* DATA RECORDS *
▬▬▬
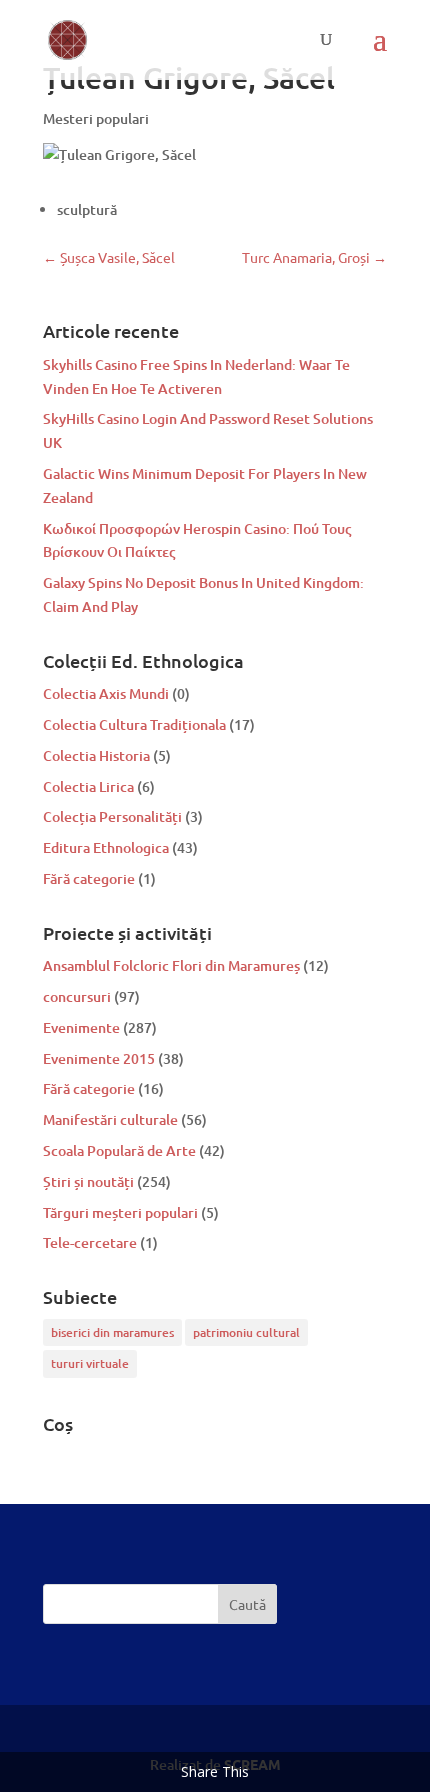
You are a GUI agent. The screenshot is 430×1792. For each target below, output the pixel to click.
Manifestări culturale (110, 1119)
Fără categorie (89, 878)
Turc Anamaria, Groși (314, 257)
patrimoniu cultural (246, 1332)
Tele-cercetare (90, 1242)
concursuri (77, 996)
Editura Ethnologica (106, 847)
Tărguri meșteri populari (120, 1212)
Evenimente (81, 1027)
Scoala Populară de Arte (119, 1150)
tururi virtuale (90, 1363)
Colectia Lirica (88, 786)
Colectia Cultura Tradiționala (134, 724)
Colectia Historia (96, 755)
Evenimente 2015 (99, 1058)
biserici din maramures (112, 1332)
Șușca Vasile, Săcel (109, 257)
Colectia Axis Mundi (106, 693)
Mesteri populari (96, 118)
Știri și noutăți (88, 1181)
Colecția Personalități (112, 816)
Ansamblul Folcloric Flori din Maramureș (171, 965)
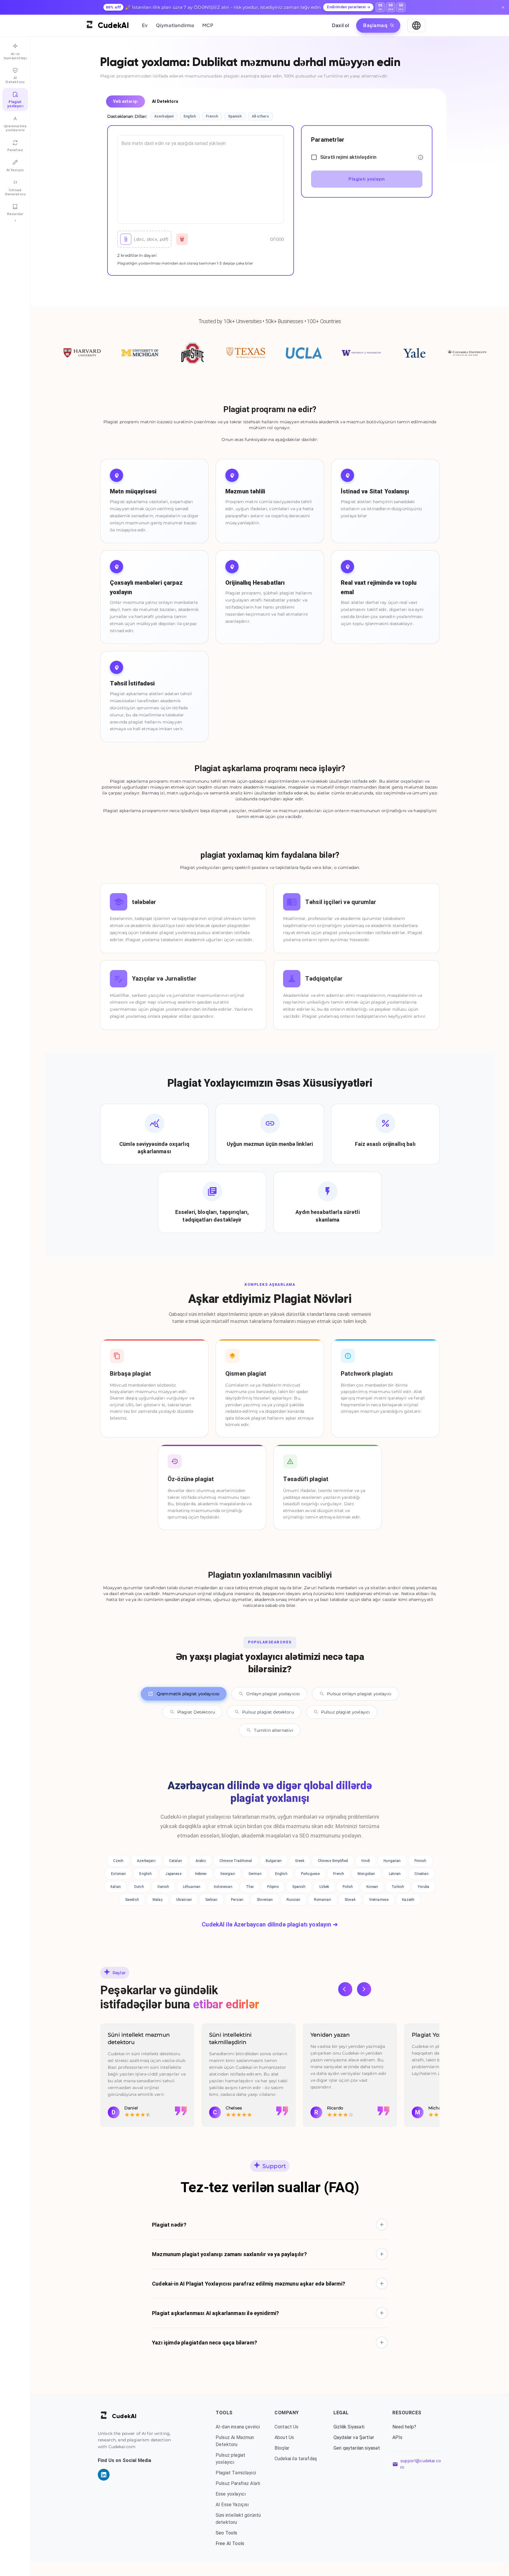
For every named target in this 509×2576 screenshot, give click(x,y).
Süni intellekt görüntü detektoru (238, 2518)
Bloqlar (282, 2448)
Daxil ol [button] (340, 25)
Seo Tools (226, 2533)
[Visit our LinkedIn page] (104, 2475)
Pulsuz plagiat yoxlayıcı (230, 2458)
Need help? (404, 2427)
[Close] (503, 7)
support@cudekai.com (420, 2464)
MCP (207, 25)
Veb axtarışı (125, 101)
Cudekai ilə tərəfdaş (296, 2458)
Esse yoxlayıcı (231, 2494)
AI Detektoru (165, 101)
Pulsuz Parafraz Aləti (238, 2483)
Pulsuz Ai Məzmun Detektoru (235, 2441)
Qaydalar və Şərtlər (353, 2437)
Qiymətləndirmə (175, 25)
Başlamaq (375, 25)
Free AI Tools (230, 2543)
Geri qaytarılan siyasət (356, 2448)
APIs (397, 2437)
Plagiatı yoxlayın (366, 179)
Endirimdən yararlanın (346, 7)
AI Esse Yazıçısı (232, 2504)
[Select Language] (416, 25)
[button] (270, 2224)
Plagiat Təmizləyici (236, 2473)
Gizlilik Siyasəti (349, 2427)
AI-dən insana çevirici (238, 2427)
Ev (145, 25)
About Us (284, 2437)
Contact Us (287, 2427)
▬▬▬
* WHAT THIS TASK INVOLVES *
Copy only what lies between the start of the listing above and the line containing "Tele-cercetare (90, 1242)", inclusive of both ends, exactly as written, and drop the pictures.

* WORKED SOLUTION *
You are a GUI agent. The screenshot is 430×1792. For each target below, output the pixel to click.
Manifestări culturale (110, 1119)
Fără categorie (89, 878)
Turc Anamaria, Groși (314, 257)
patrimoniu cultural (246, 1332)
Tele-cercetare (90, 1242)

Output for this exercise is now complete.